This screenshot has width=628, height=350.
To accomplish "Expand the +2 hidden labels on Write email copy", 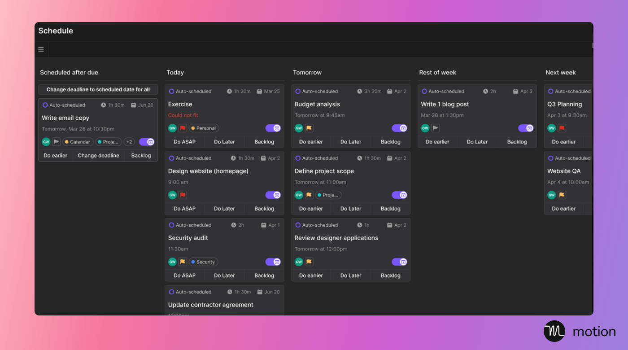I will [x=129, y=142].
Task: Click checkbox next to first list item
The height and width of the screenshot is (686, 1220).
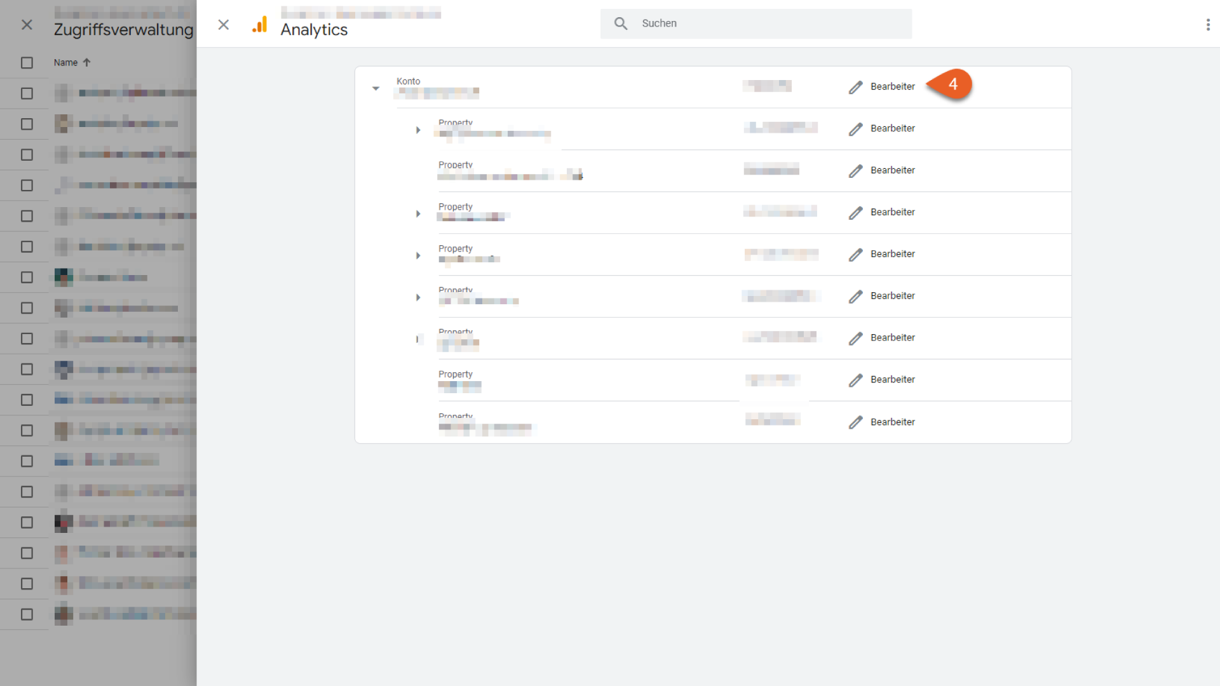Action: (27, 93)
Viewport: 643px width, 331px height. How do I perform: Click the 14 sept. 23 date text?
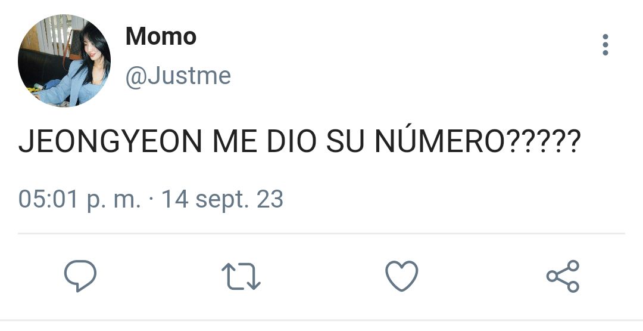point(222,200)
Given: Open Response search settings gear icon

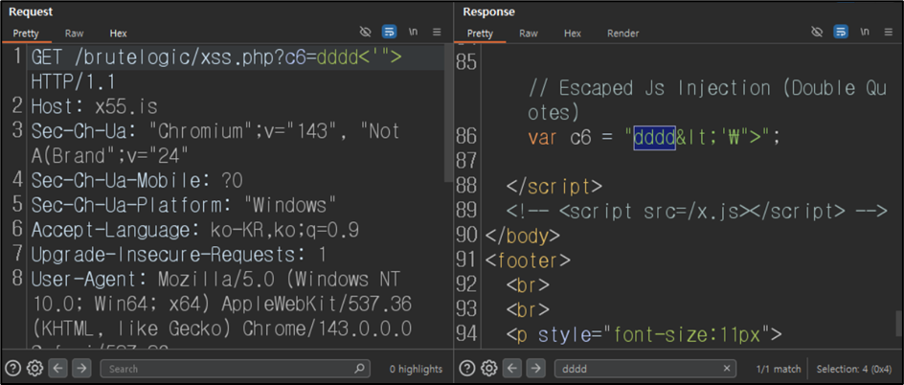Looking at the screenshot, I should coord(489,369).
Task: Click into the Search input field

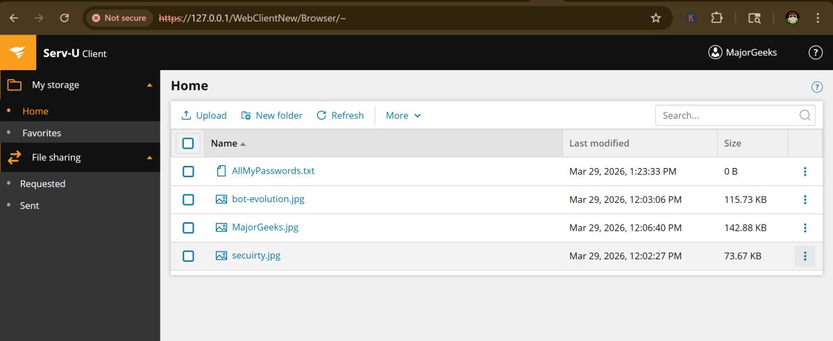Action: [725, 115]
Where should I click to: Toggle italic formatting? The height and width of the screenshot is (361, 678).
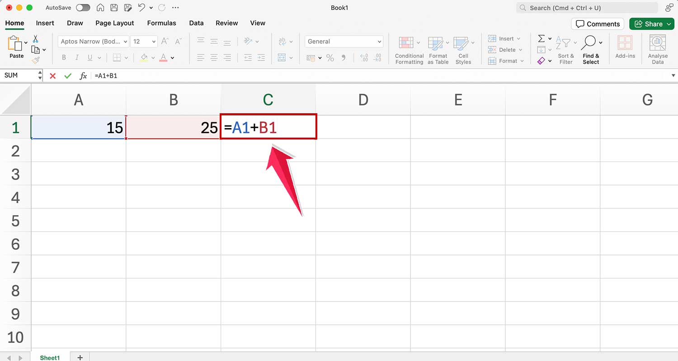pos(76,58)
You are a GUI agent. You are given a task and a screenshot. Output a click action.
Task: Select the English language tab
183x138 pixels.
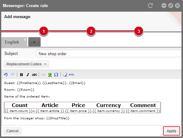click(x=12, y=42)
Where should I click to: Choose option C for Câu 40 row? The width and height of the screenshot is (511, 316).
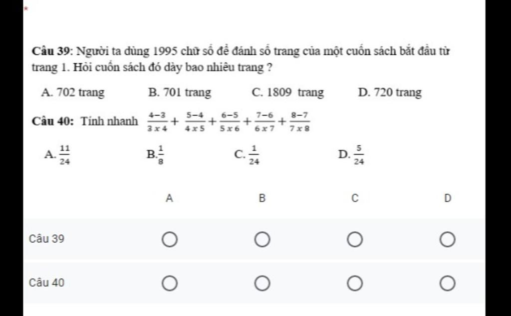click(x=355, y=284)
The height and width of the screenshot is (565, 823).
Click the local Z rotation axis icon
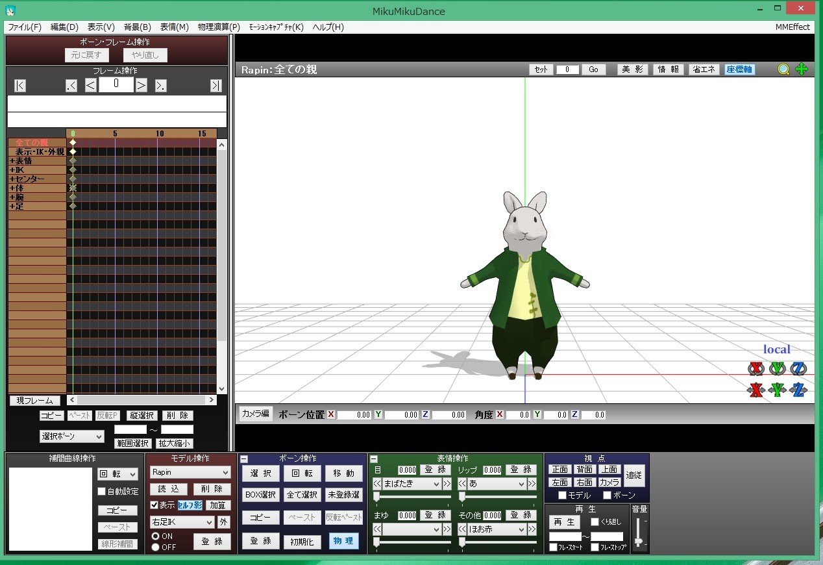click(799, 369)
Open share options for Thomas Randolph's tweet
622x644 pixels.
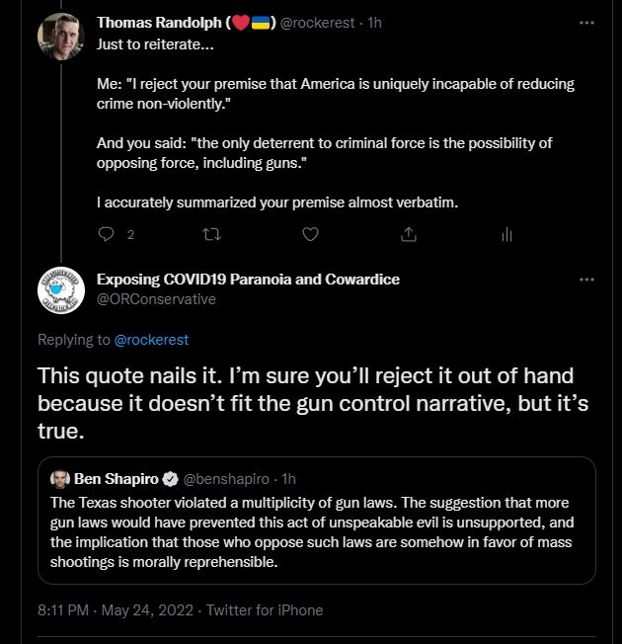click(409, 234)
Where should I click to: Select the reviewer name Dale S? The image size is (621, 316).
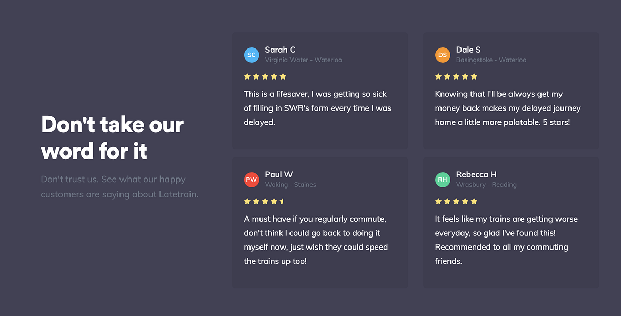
* * *
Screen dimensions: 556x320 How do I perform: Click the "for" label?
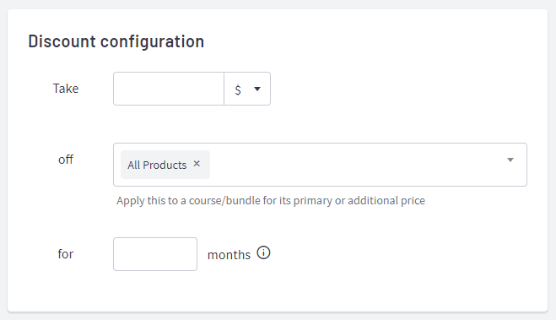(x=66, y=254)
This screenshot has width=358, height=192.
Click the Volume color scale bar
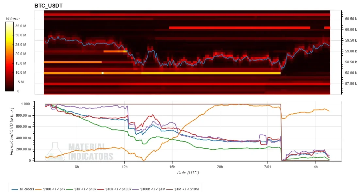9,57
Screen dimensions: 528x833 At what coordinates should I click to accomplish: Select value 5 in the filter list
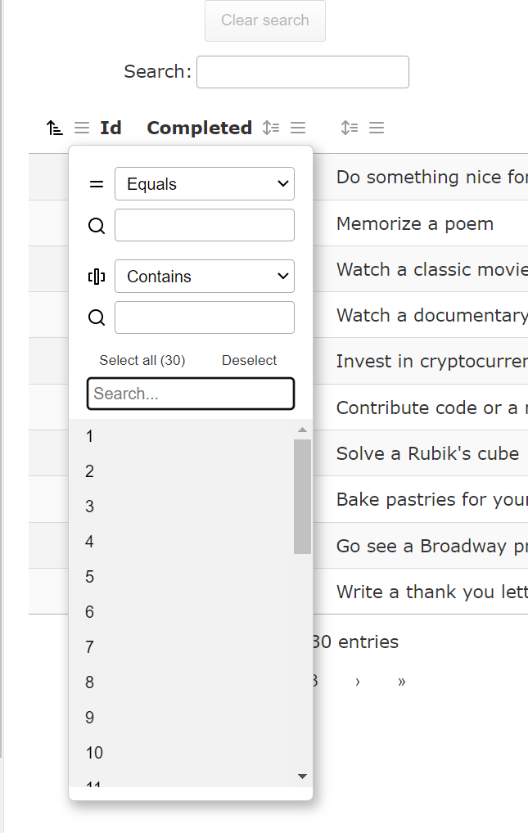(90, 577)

▶ **The task**:
Between and including the line with "Open share options" and the line with "Where should I click to: Select", repeat every line exactly as it appears above, with pictures left out.

▶ **Your response**:
Open share options for Thomas Randolph's tweet
622x644 pixels.
click(409, 234)
Where should I click to: Select the reviewer name Dale S? The image size is (621, 316).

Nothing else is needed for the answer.